18 October 2009

A Mattress Killed the President

James A Garfield, the 20th president of the United States was president for less then 200 days before he was shot. The circumstances surrounding his attempted assassination and treatment are both unfortunate and bizarre. Medicine and technology as a whole were still in their beginning stages. Mankind had yet to fully understand the complexities of his own body. Doctor’s simply didn’t take the precautions that they do now, despite having known of bacteria to some extent for some time. It was living in such an unadvanced time, not a gunshot, that ultimately led to the president’s demise.

On July 2, 1881, James A Garfield, recently elected president of the United States, was about to set out on a trip to New England to visit his sick wife. As he passed through the waiting room, a young lawyer named Charles Guiteau snuck up behind him. Poor Charles had been denied the ambassadorship to France he had expected as a reward for a speech he had written for Garfield. The megalomaniac also believed he had seen a vision in which God told him to shoot the president. So as President Garfield walked by, Charles shot him in the back with a .44 pearl handled revolver. The bullet lodged itself somewhere in Garfield’s abdomen. As his would be assassin readily gave himself up to avoid being beaten to death, Garfield was quickly carted off to the White House.

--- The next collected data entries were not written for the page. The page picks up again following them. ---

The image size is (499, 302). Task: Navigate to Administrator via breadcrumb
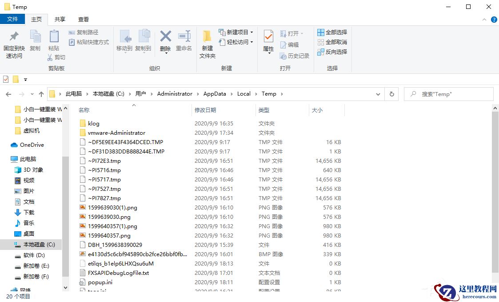[x=174, y=94]
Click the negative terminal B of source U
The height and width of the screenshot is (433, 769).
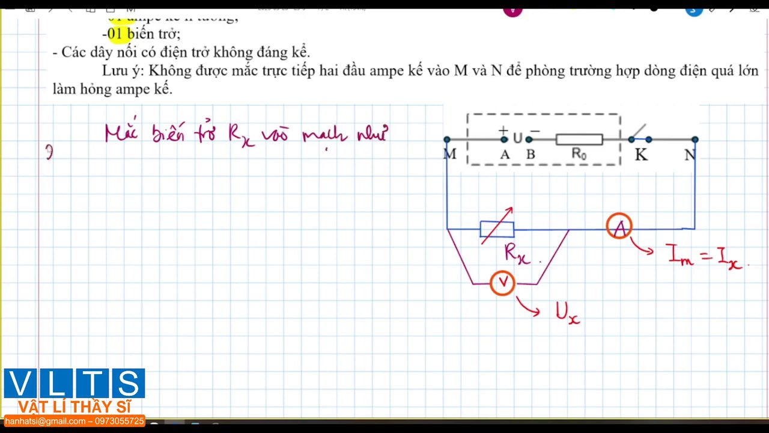click(x=529, y=140)
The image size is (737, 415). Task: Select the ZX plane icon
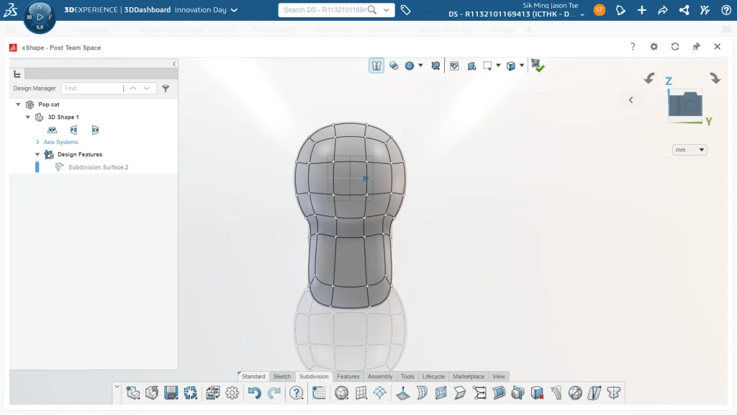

There he was put under the care of Doctor Willard Bliss. The first thing Doctor Willard did was shove his un-sterilized fingers into the wound. He felt around inside the president for a bit, but he found no bullet. He did however, succeed in gouging a false passage that later confused other doctors and caused them to conclude that the bullet was in Garfield’s liver. Many more doctors made similar attempts and got similar results. The location of the tiny piece of lead continued to evade the presidential care givers. One doctor stuck his (also unsterilized) fingers so deep, that he actually punctured the liver. As the doctors continued to feel around inside him, a feverish president Garfield was put on a diet of milk and brandy.

On July 26, in a desperate attempt to save the president, Alexander Gram Bell, the creator of the telephone, and his assistant threw together a metal detector to find the elusive bullet. Strangely, the metal detector kept beeping wherever it was placed on Garfield’s body. Despite this, Bell said that he detected the metal much deeper then they had originally thought. Hopeful doctors cut open the president, but they found nothing. It was later discovered that the president had been lying on one of the first coil spring mattresses. Thus, if he had done this experiment on a normal bed, Bell probably would have been correct in his findings, and Garfield would have been able to prove himself as president.

The originally three inch wound was now a massive twenty inch hole in the president. It was incredibly infected, and he also began to show signs of infection from the bullet. On September 19th, 1881, after 79 days of ‘treatment’ James A Garfield died of a heart attack. The doctors concluded that he had died of a ruptured blood vessel in his stomach. In autopsy, the location of the bullet was finally revealed. It was lodged near his spinal cord in a protective cyst. Had the doctors left him alone, the president would have survived.

History books will tell you that our twentieth president was murdered by a crazed lawyer, but this is not the whole truth. It was the well meaning doctors gathered round his bed that truly killed James A Garfield. To be more precise, it was the newborn state of medicine of the time, the unsterilized fingers, the lack of adequate equipment and a blatant misunderstanding of the human body that ended the president’s short term. We will never know if the country would have flourished in his capable hands, but we do hope that an event like this will never repeat itself.